Dataset entries
——————————

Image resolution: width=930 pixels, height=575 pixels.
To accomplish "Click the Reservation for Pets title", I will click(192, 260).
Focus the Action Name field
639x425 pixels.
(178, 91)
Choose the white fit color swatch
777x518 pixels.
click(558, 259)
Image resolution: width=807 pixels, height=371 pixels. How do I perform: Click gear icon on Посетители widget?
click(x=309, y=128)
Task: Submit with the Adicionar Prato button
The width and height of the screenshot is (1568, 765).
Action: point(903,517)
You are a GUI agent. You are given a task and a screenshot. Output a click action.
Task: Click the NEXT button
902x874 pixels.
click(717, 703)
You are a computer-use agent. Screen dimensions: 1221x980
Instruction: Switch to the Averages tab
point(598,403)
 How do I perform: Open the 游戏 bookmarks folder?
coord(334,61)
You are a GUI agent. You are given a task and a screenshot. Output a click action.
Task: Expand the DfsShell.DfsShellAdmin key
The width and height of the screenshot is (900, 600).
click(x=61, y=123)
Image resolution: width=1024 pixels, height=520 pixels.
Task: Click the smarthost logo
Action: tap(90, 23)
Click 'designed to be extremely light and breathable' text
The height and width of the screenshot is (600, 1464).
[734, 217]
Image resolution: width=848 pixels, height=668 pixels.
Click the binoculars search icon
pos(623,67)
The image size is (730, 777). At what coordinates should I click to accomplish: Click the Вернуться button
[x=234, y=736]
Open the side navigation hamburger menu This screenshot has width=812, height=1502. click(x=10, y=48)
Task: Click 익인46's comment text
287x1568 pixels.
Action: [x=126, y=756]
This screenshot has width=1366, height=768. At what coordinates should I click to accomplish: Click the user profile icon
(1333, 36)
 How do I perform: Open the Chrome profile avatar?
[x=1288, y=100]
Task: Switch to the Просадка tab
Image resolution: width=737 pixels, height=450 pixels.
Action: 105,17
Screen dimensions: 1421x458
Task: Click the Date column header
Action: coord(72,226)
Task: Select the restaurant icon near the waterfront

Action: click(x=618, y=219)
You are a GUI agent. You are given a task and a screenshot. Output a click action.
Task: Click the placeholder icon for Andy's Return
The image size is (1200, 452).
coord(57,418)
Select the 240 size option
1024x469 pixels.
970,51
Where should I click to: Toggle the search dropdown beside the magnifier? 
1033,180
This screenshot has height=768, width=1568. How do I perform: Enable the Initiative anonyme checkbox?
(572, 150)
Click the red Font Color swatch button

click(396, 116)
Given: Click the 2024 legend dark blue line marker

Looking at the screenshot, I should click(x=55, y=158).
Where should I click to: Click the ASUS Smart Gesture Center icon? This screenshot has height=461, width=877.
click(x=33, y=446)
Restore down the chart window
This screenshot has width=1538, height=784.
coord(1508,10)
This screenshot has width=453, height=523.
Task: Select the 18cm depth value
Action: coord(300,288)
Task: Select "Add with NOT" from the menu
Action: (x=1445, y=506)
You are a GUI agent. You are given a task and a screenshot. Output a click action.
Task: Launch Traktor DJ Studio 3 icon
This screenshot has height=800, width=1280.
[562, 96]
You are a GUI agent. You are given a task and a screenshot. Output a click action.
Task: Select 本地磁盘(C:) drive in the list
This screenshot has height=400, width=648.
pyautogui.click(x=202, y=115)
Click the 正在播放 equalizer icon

——————————

* EXERCISE AIM *
Print the entries once more, identical in every line.

* ANSWER FOR THIS EXERCISE *
Image resolution: width=930 pixels, height=575 pixels.
To accomplish "Click the Reservation for Pets title", I will click(192, 260).
Focus the Action Name field
639x425 pixels.
(178, 91)
Choose the white fit color swatch
777x518 pixels.
click(558, 259)
Image resolution: width=807 pixels, height=371 pixels. How do I perform: Click gear icon on Посетители widget?
click(x=309, y=128)
Task: Submit with the Adicionar Prato button
The width and height of the screenshot is (1568, 765).
Action: point(903,517)
You are a GUI agent. You are given a task and a screenshot. Output a click action.
Task: Click the NEXT button
902x874 pixels.
click(717, 703)
You are a computer-use agent. Screen dimensions: 1221x980
Instruction: Switch to the Averages tab
point(598,403)
 How do I perform: Open the 游戏 bookmarks folder?
coord(334,61)
You are a GUI agent. You are given a task and a screenshot. Output a click action.
Task: Expand the DfsShell.DfsShellAdmin key
The width and height of the screenshot is (900, 600).
click(x=61, y=123)
Image resolution: width=1024 pixels, height=520 pixels.
Task: Click the smarthost logo
Action: tap(90, 23)
Click 'designed to be extremely light and breathable' text
The height and width of the screenshot is (600, 1464).
[734, 217]
Image resolution: width=848 pixels, height=668 pixels.
Click the binoculars search icon
pos(623,67)
The image size is (730, 777). At what coordinates should I click to accomplish: Click the Вернуться button
[x=234, y=736]
Open the side navigation hamburger menu This screenshot has width=812, height=1502. click(x=10, y=48)
Task: Click 익인46's comment text
287x1568 pixels.
Action: [x=126, y=756]
This screenshot has width=1366, height=768. At what coordinates should I click to accomplish: Click the user profile icon
(1333, 36)
 How do I perform: Open the Chrome profile avatar?
[x=1288, y=100]
Task: Switch to the Просадка tab
Image resolution: width=737 pixels, height=450 pixels.
Action: 105,17
Screen dimensions: 1421x458
Task: Click the Date column header
Action: coord(72,226)
Task: Select the restaurant icon near the waterfront

Action: click(x=618, y=219)
You are a GUI agent. You are given a task and a screenshot. Output a click action.
Task: Click the placeholder icon for Andy's Return
The image size is (1200, 452).
coord(57,418)
Select the 240 size option
1024x469 pixels.
970,51
Where should I click to: Toggle the search dropdown beside the magnifier? 
1033,180
This screenshot has height=768, width=1568. How do I perform: Enable the Initiative anonyme checkbox?
(572, 150)
Click the red Font Color swatch button

click(396, 116)
Given: Click the 2024 legend dark blue line marker

Looking at the screenshot, I should click(x=55, y=158).
Where should I click to: Click the ASUS Smart Gesture Center icon? This screenshot has height=461, width=877.
click(x=33, y=446)
Restore down the chart window
This screenshot has width=1538, height=784.
coord(1508,10)
This screenshot has width=453, height=523.
Task: Select the 18cm depth value
Action: coord(300,288)
Task: Select "Add with NOT" from the menu
Action: (x=1445, y=506)
You are a GUI agent. You are given a task and a screenshot. Output a click action.
Task: Launch Traktor DJ Studio 3 icon
This screenshot has height=800, width=1280.
[562, 96]
You are a GUI agent. You are given a task and a screenshot. Output a click action.
Task: Select 本地磁盘(C:) drive in the list
This screenshot has height=400, width=648.
pyautogui.click(x=202, y=115)
Click the 正在播放 equalizer icon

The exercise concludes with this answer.